Interview: Michael Preetz: "Ich bin offen für Beratung"

Herthas Geschäftsführer Michael Preetz spricht im Tagesspiegel-Interview über seinen Führungsstil, Dieter Hoeneß, Lucien Favre und die schwierige Suche nach Verstärkungen.

Herr Preetz, wie viele Glückwünsche haben Sie denn in den vergangenen Tagen entgegennehmen müssen?



Fragen Sie nicht, das Telefon brummt ununterbrochen. Ich wage mich gar nicht, nach unserem Gespräch hier auf das Display zu schauen. Wahrscheinlich muss ich dann wieder 20 Leute zurückrufen.

Hat Ihnen denn auch einer geraten, den Job in der Geschäftsführung von Hertha BSC abzulehnen?

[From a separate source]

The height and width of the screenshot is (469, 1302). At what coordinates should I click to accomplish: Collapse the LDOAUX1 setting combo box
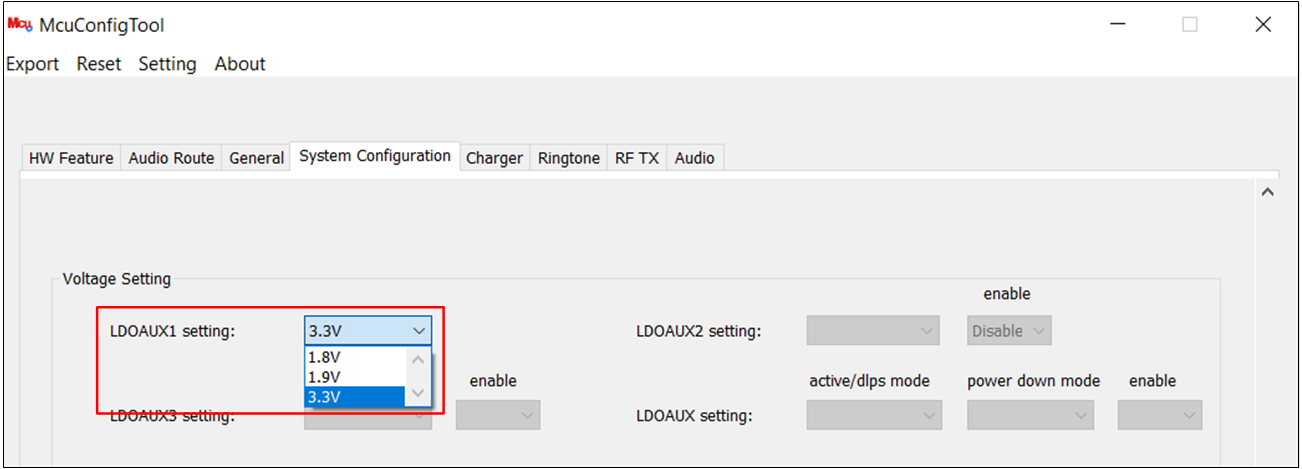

Nein, kein Einziger. Warum auch?

Es gibt dankbarere Aufgaben. Hertha muss den großartigen Erfolg der vergangenen Saison bestätigen, und das mit einer Mannschaft, die eher schwächer sein wird. Misserfolge dürften zuerst an Ihnen festgemacht werden.

Jeder kennt die Rahmenbedingungen, unter denen wir hier arbeiten. Natürlich wird es sehr schwer, eine so gute Saison zu wiederholen. Aber soll ich deswegen sagen: Wir spielen um Platz zehn? Die Ansprüche in Berlin sind hoch, und wir müssen uns an ihnen messen.

War Ihre Karriereplanung schon immer auf das Fußballmanagement ausgerichtet?

In der jüngeren Vergangenheit schon. Vor meiner Profikarriere allerdings habe ich mir überlegt, entweder Sportjournalist oder Mediziner zu werden.

Sie haben Ihre Profikarriere vor sechs Jahre beendet und warten seitdem auf den Job als Geschäftsführer bei Hertha. War das nicht eine zu lange Zeit? Sie hätten schon früher bei anderen Klubs als Manager einsteigen können.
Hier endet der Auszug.